## Exercise task A
Reproduce the blog post from "And I have a" up to and including "brink of war.", word for word.

───── Article ─────

I normally don't post about world events because I don't have anything particularly useful, intelligent, or original to say about them. The blogsphere contains dozens of people expressing their opinions on crucial world events, and most of them are more informed and articulate than I am. With regards to the recent events in Israel, however, I think I might have something of a unique perspective.
I have the perspective of someone who is (G-d willing) making aliya in a month.
And I have a confession to make, as well. I was scared for the first time yesterday. That is, not just scared for Israel- the impartial fear that any American can and does feel- nor scared for loved ones in danger. I was scared for myself, moving to a country that seems to be on the brink of war.
My relatives have always thought that my family was insane for visiting Israel, much less sending their children to live there. One aunt or great-aunt told my mother that she was a horrible mother for putting us into that kind of danger. I'm used to floating around family gatherings, blithely spouting platitudes about how safe Israel really is (more likely to die in a car accident, etc), about how normal life really was, or, when I was feeling more self-righteous, about how I would be willing to die doing something I really believed in, about how you couldn't let fear stop you from doing what you knew was right.

───── The records ─────

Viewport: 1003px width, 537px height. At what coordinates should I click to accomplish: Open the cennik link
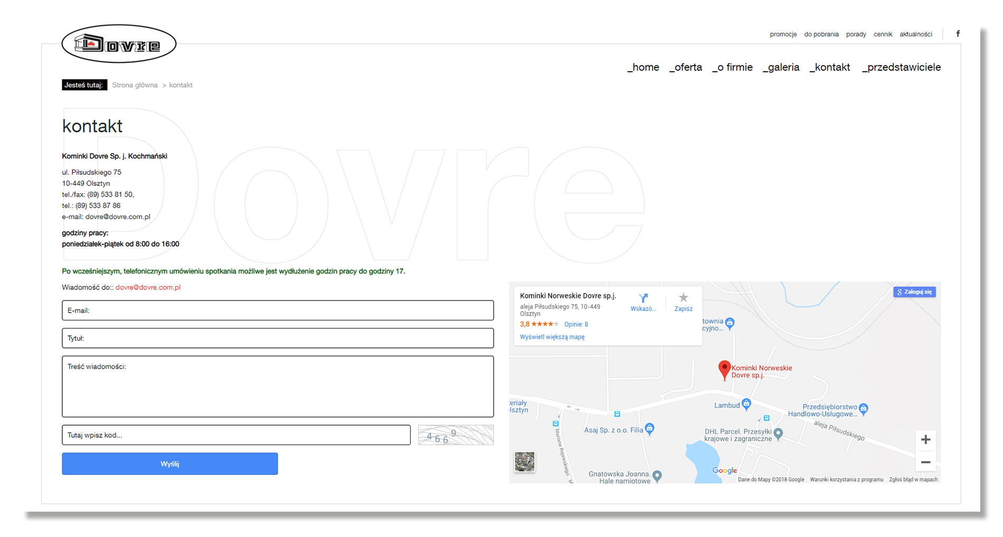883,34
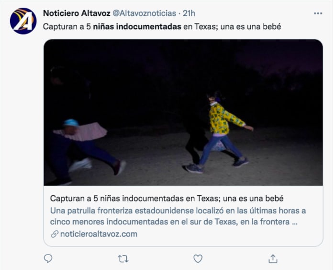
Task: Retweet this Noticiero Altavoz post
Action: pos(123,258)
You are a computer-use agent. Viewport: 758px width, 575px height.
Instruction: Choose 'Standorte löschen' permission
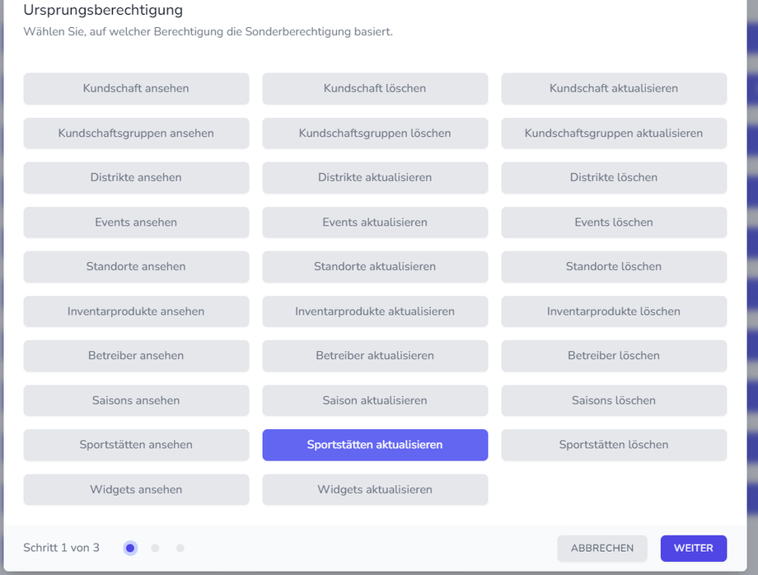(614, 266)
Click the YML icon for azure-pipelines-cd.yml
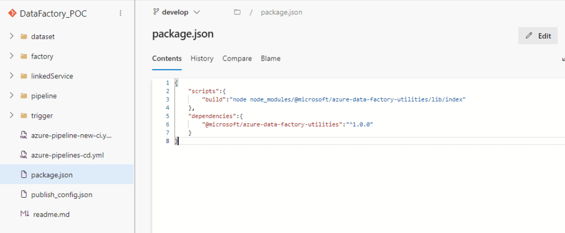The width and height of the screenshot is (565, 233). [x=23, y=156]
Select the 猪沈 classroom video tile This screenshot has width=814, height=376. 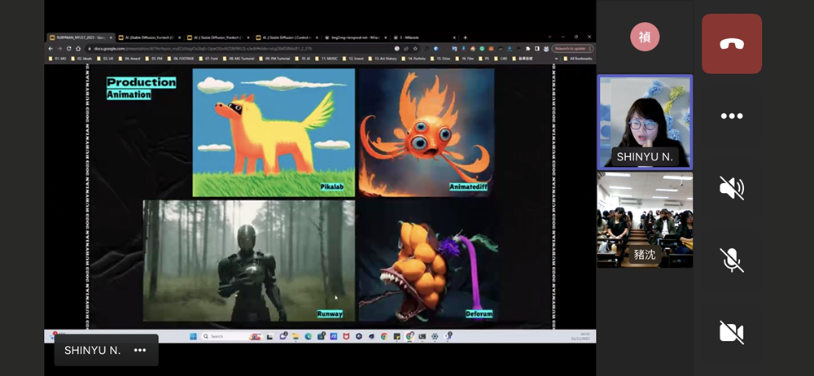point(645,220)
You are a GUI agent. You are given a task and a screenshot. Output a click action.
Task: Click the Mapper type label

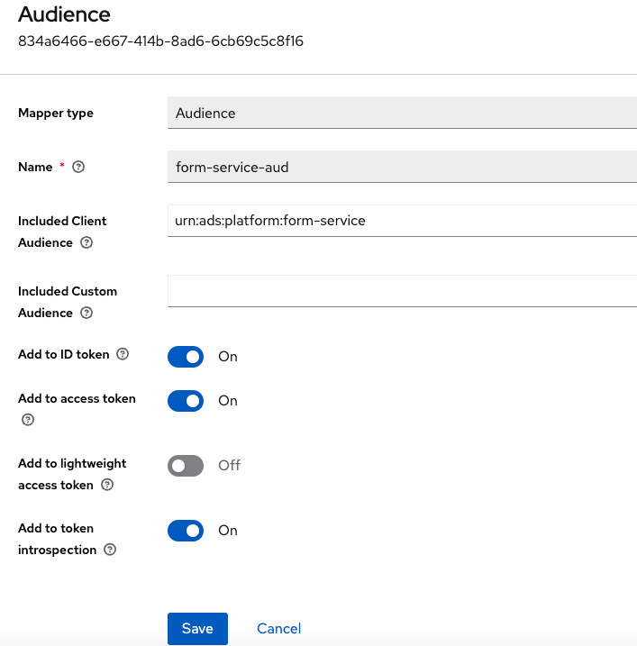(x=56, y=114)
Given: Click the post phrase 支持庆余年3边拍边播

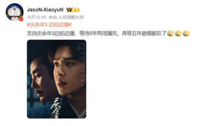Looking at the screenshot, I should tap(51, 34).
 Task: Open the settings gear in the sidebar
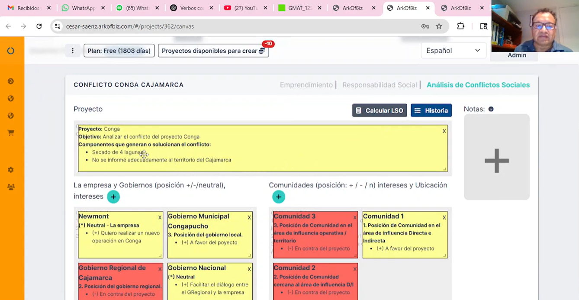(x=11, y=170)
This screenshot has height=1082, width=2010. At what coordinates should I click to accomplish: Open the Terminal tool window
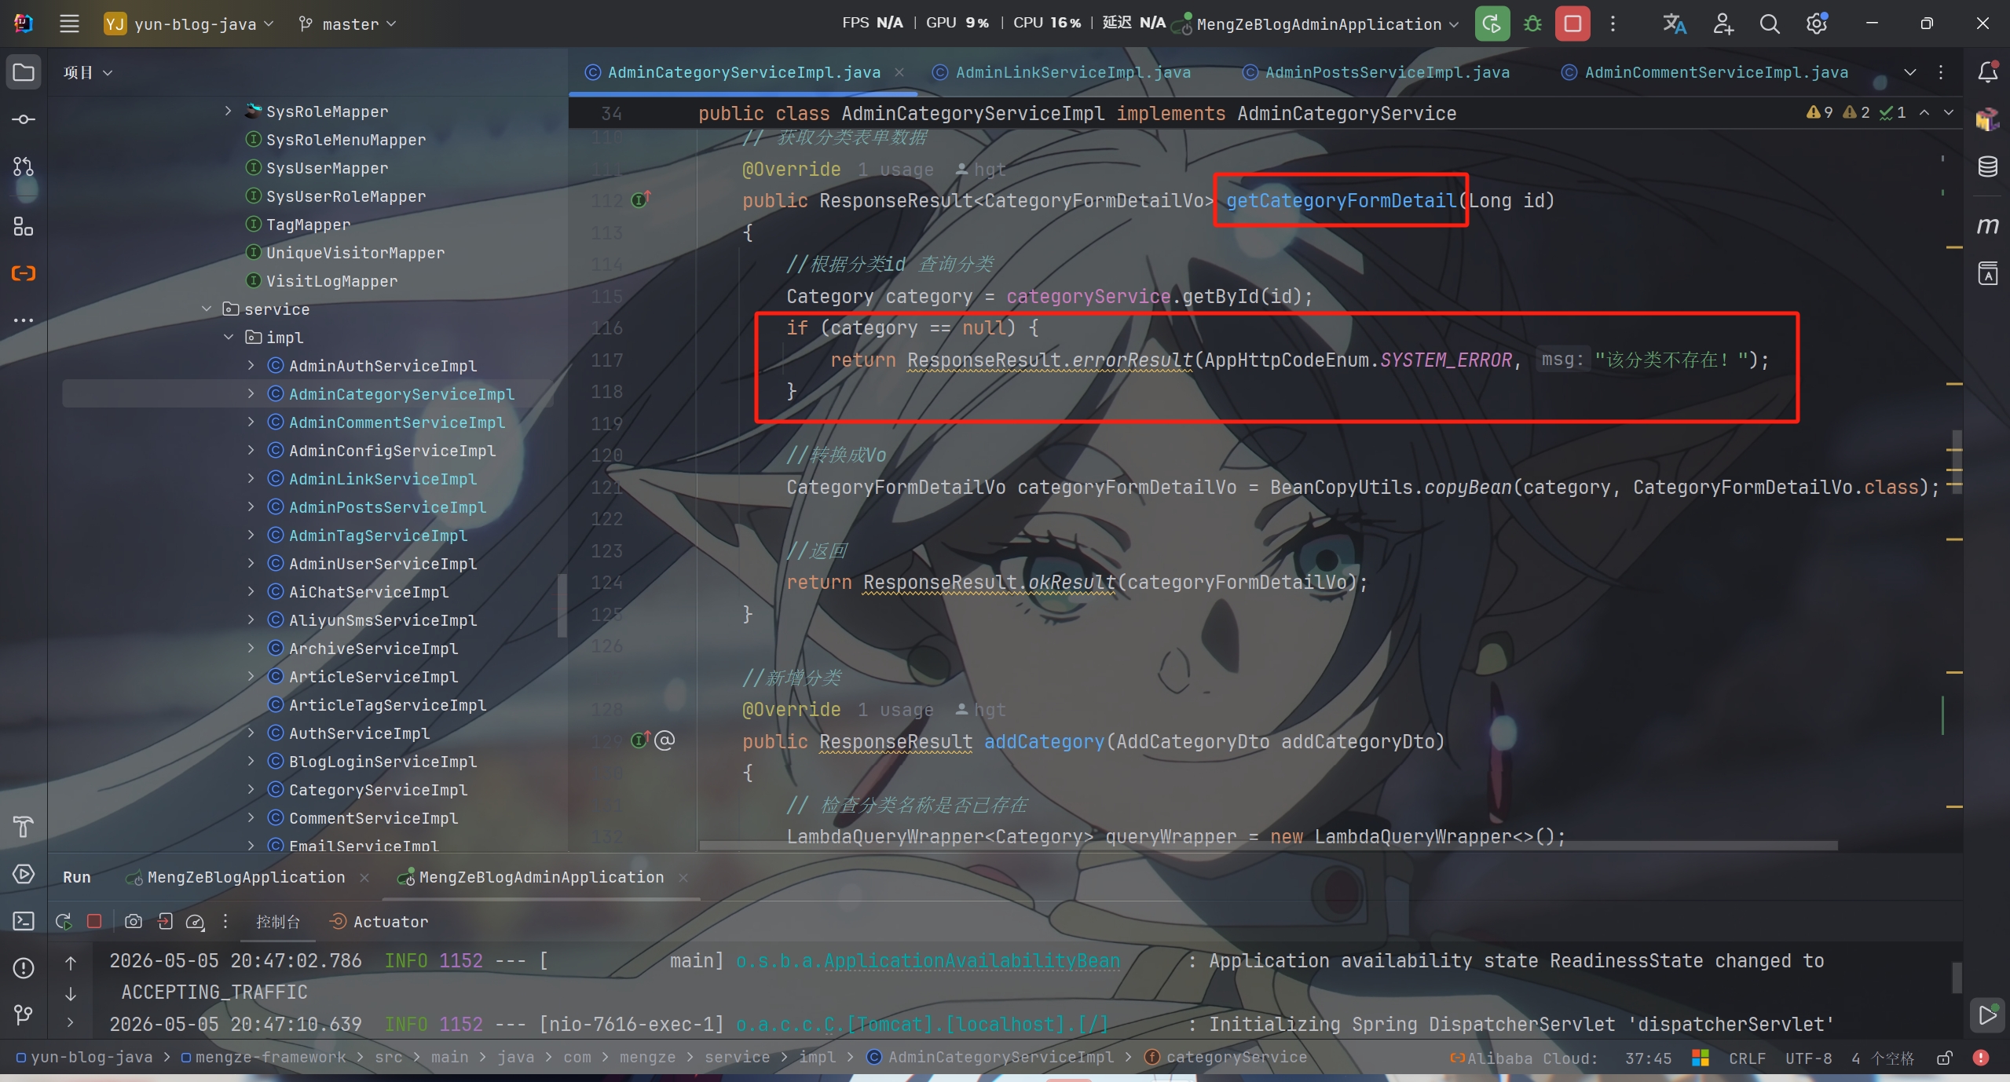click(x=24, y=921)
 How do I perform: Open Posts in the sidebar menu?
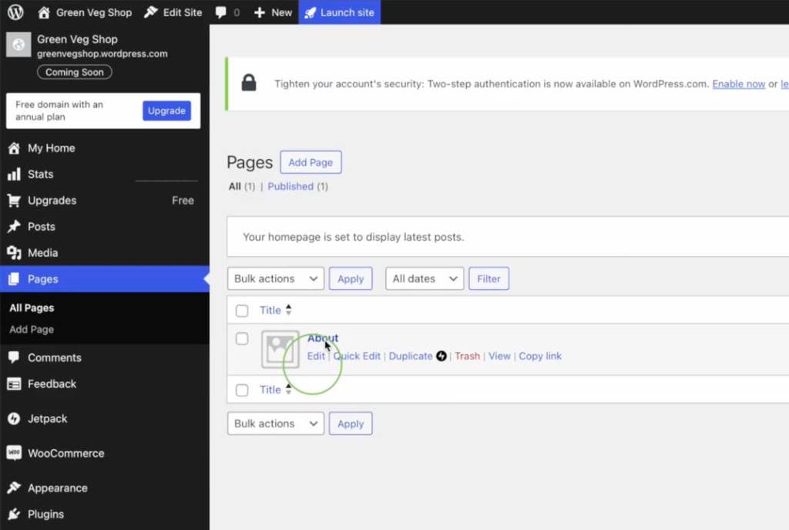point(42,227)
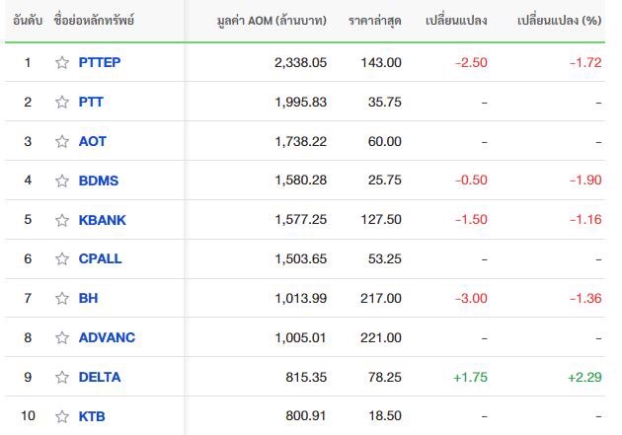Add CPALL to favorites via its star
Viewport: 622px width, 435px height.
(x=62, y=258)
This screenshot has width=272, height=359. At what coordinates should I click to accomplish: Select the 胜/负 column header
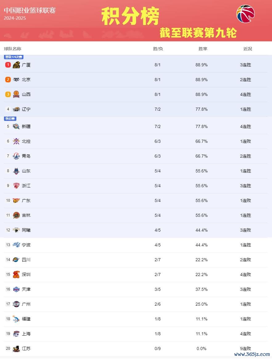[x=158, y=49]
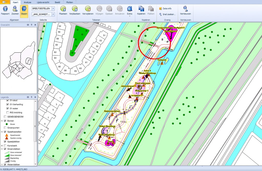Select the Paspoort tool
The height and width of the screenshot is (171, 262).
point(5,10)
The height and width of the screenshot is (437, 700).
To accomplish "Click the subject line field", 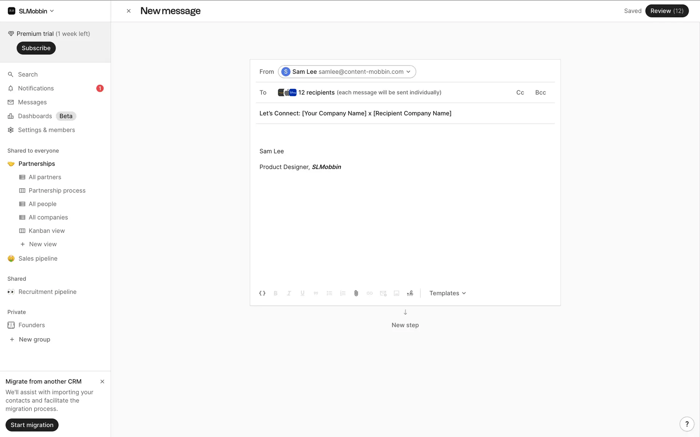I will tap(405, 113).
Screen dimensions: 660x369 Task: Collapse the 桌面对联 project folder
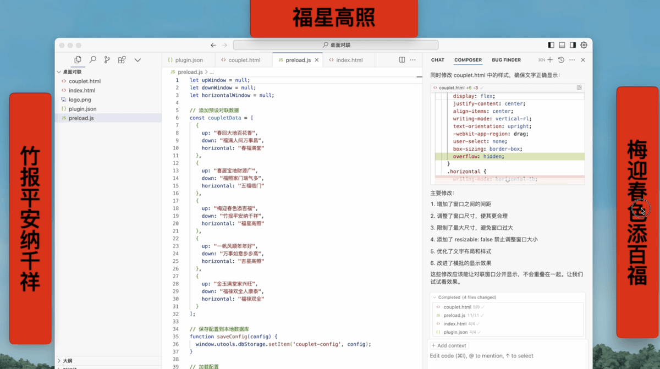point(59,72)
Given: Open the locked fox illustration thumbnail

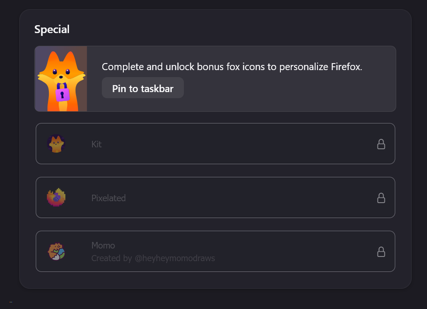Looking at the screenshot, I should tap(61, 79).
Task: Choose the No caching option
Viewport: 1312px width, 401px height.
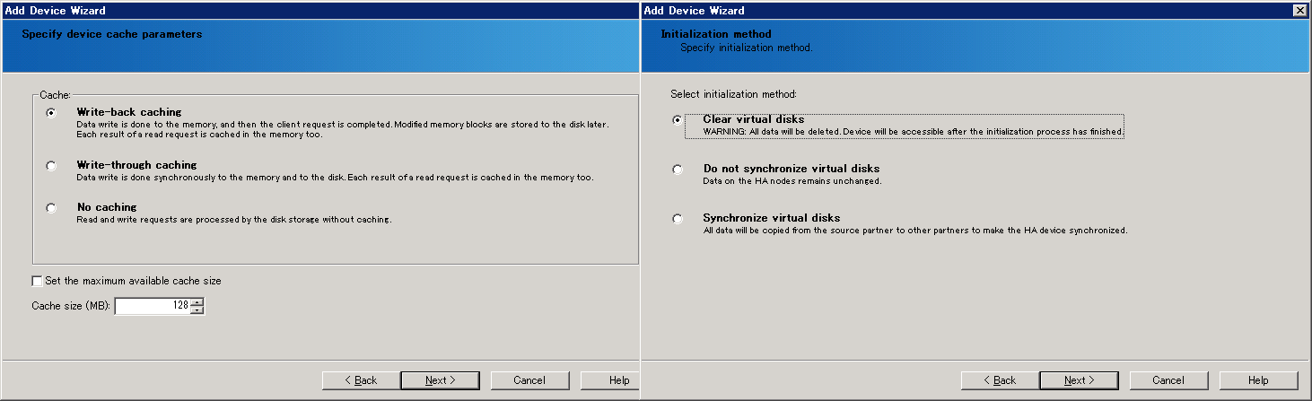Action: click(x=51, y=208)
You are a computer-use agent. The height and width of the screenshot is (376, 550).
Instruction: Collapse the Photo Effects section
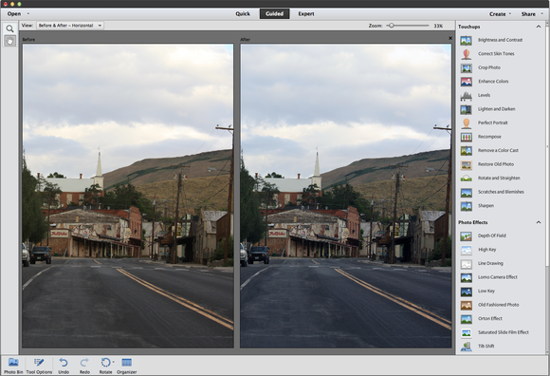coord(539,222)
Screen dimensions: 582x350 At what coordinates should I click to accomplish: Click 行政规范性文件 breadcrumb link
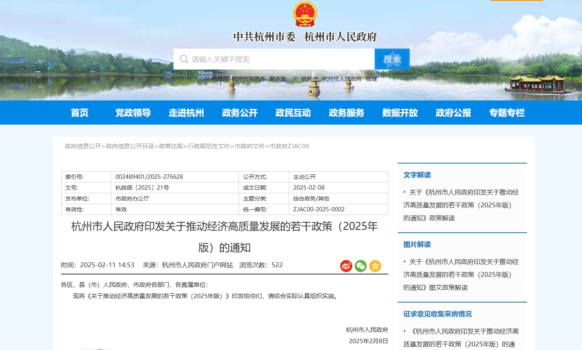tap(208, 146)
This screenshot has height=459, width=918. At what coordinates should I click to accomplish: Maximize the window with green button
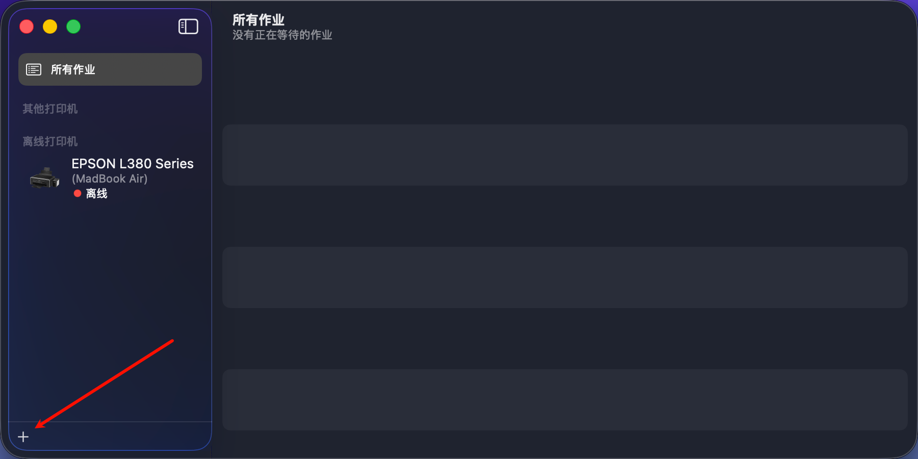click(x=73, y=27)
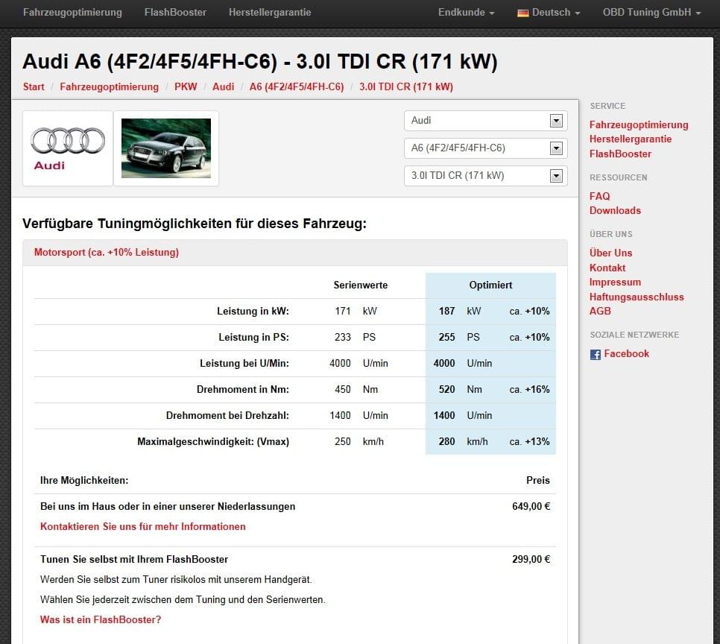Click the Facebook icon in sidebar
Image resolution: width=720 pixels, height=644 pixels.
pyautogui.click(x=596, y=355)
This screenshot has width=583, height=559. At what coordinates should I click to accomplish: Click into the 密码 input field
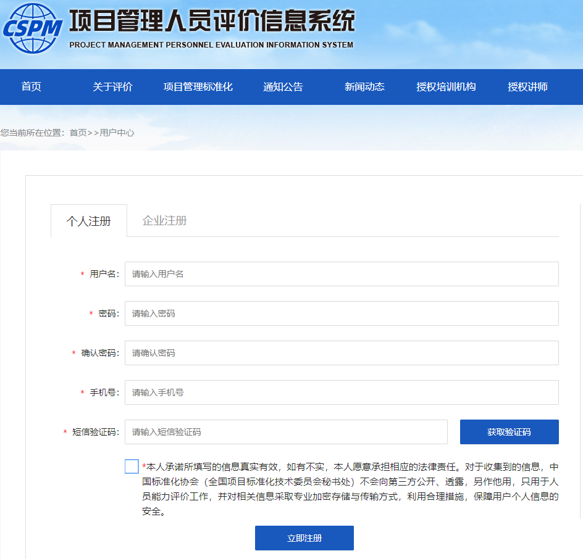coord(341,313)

─────

## Exercise task B
Identify every line of the entries that contains the word "Choose" and copy each such line in full. Case counts.

## Correct response A
And I have a confession to make, as well. I was scared for the first time yesterday. That is, not just scared for Israel- the impartial fear that any American can and does feel- nor scared for loved ones in danger. I was scared for myself, moving to a country that seems to be on the brink of war.

## Correct response B
Instruction: Choose 'Standorte löschen' permission
Task: Choose the No caching option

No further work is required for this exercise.